◆ **Supplied records**
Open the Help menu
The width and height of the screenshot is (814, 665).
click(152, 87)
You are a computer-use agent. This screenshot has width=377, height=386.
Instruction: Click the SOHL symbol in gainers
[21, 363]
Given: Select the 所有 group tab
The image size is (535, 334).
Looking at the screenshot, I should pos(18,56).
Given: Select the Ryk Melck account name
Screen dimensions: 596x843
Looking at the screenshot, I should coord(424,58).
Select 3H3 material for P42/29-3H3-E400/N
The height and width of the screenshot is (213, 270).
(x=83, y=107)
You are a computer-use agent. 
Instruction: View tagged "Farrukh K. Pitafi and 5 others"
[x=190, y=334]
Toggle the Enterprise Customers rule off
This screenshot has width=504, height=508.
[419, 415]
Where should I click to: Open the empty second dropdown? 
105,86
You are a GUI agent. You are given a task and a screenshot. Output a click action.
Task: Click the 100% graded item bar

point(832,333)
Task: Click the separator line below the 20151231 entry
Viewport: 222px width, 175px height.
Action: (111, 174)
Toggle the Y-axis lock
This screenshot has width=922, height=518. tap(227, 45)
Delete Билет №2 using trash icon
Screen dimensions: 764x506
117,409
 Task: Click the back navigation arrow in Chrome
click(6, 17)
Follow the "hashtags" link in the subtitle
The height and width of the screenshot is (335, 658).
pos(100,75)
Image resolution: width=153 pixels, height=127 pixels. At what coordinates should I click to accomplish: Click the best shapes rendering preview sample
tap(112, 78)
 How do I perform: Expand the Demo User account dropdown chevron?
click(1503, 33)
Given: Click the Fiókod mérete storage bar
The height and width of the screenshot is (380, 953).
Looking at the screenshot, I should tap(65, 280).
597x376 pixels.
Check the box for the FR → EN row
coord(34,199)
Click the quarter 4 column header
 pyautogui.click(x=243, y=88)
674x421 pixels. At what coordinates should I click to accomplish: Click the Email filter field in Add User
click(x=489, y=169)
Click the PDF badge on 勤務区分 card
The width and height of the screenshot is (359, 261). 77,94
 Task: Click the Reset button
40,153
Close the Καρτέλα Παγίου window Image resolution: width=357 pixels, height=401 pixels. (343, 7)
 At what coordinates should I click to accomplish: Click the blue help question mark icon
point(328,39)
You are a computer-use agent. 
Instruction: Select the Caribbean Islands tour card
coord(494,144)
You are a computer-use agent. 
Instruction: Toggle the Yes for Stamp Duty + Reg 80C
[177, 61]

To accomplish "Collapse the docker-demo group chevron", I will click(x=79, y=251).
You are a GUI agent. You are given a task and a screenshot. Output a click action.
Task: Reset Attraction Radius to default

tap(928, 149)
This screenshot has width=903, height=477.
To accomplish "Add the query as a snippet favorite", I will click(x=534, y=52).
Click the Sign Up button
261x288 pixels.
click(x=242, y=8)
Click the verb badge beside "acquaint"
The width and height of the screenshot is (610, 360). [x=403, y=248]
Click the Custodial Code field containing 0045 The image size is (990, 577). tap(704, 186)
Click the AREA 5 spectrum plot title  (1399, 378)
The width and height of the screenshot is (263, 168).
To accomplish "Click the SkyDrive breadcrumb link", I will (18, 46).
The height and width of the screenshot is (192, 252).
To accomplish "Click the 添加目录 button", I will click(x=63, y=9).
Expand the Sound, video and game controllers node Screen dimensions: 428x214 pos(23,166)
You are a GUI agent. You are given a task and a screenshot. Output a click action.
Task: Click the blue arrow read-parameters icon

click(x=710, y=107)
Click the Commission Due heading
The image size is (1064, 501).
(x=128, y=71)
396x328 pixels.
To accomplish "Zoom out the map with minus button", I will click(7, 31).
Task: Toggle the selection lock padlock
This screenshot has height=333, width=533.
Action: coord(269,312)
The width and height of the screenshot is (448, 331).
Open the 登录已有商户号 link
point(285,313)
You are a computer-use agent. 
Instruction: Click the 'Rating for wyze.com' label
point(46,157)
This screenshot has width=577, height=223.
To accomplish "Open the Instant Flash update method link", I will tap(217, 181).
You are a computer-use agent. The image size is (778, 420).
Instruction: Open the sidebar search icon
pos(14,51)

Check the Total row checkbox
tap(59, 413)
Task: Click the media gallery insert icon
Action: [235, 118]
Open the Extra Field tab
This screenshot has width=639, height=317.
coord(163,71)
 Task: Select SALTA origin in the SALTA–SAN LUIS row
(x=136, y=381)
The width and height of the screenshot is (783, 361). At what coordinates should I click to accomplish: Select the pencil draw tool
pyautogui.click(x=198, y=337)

◆ **Directions**
Each of the records should be written out precisely as given.

◆ **Answer to this exercise**
Open the Help menu
The width and height of the screenshot is (814, 665).
click(152, 87)
You are a computer-use agent. This screenshot has width=377, height=386.
Instruction: Click the SOHL symbol in gainers
[21, 363]
Given: Select the 所有 group tab
The image size is (535, 334).
Looking at the screenshot, I should pos(18,56).
Given: Select the Ryk Melck account name
Screen dimensions: 596x843
Looking at the screenshot, I should coord(424,58).
Select 3H3 material for P42/29-3H3-E400/N
The height and width of the screenshot is (213, 270).
(x=83, y=107)
You are a computer-use agent. 
Instruction: View tagged "Farrukh K. Pitafi and 5 others"
[x=190, y=334]
Toggle the Enterprise Customers rule off
This screenshot has width=504, height=508.
[419, 415]
Where should I click to: Open the empty second dropdown? 
105,86
You are a GUI agent. You are given a task and a screenshot. Output a click action.
Task: Click the 100% graded item bar

point(832,333)
Task: Click the separator line below the 20151231 entry
Viewport: 222px width, 175px height.
Action: (111, 174)
Toggle the Y-axis lock
This screenshot has width=922, height=518. tap(227, 45)
Delete Билет №2 using trash icon
Screen dimensions: 764x506
117,409
 Task: Click the back navigation arrow in Chrome
click(6, 17)
Follow the "hashtags" link in the subtitle
The height and width of the screenshot is (335, 658).
pos(100,75)
Image resolution: width=153 pixels, height=127 pixels. At what coordinates should I click to accomplish: Click the best shapes rendering preview sample
tap(112, 78)
 How do I perform: Expand the Demo User account dropdown chevron?
click(1503, 33)
Given: Click the Fiókod mérete storage bar
The height and width of the screenshot is (380, 953).
Looking at the screenshot, I should tap(65, 280).
597x376 pixels.
Check the box for the FR → EN row
coord(34,199)
Click the quarter 4 column header
 pyautogui.click(x=243, y=88)
674x421 pixels. At what coordinates should I click to accomplish: Click the Email filter field in Add User
click(x=489, y=169)
Click the PDF badge on 勤務区分 card
The width and height of the screenshot is (359, 261). 77,94
 Task: Click the Reset button
40,153
Close the Καρτέλα Παγίου window Image resolution: width=357 pixels, height=401 pixels. (343, 7)
 At what coordinates should I click to accomplish: Click the blue help question mark icon
point(328,39)
You are a computer-use agent. 
Instruction: Select the Caribbean Islands tour card
coord(494,144)
You are a computer-use agent. 
Instruction: Toggle the Yes for Stamp Duty + Reg 80C
[177, 61]

To accomplish "Collapse the docker-demo group chevron", I will click(x=79, y=251).
You are a GUI agent. You are given a task and a screenshot. Output a click action.
Task: Reset Attraction Radius to default

tap(928, 149)
This screenshot has width=903, height=477.
To accomplish "Add the query as a snippet favorite", I will click(x=534, y=52).
Click the Sign Up button
261x288 pixels.
click(x=242, y=8)
Click the verb badge beside "acquaint"
The width and height of the screenshot is (610, 360). [x=403, y=248]
Click the Custodial Code field containing 0045 The image size is (990, 577). tap(704, 186)
Click the AREA 5 spectrum plot title  (1399, 378)
The width and height of the screenshot is (263, 168).
To accomplish "Click the SkyDrive breadcrumb link", I will (18, 46).
The height and width of the screenshot is (192, 252).
To accomplish "Click the 添加目录 button", I will click(x=63, y=9).
Expand the Sound, video and game controllers node Screen dimensions: 428x214 pos(23,166)
You are a GUI agent. You are given a task and a screenshot. Output a click action.
Task: Click the blue arrow read-parameters icon

click(x=710, y=107)
Click the Commission Due heading
The image size is (1064, 501).
(x=128, y=71)
396x328 pixels.
To accomplish "Zoom out the map with minus button", I will click(7, 31).
Task: Toggle the selection lock padlock
This screenshot has height=333, width=533.
Action: coord(269,312)
The width and height of the screenshot is (448, 331).
Open the 登录已有商户号 link
point(285,313)
You are a computer-use agent. 
Instruction: Click the 'Rating for wyze.com' label
point(46,157)
This screenshot has width=577, height=223.
To accomplish "Open the Instant Flash update method link", I will tap(217, 181).
You are a computer-use agent. The image size is (778, 420).
Instruction: Open the sidebar search icon
pos(14,51)

Check the Total row checkbox
tap(59, 413)
Task: Click the media gallery insert icon
Action: [235, 118]
Open the Extra Field tab
This screenshot has width=639, height=317.
coord(163,71)
 Task: Select SALTA origin in the SALTA–SAN LUIS row
(x=136, y=381)
The width and height of the screenshot is (783, 361). At what coordinates should I click to accomplish: Select the pencil draw tool
pyautogui.click(x=198, y=337)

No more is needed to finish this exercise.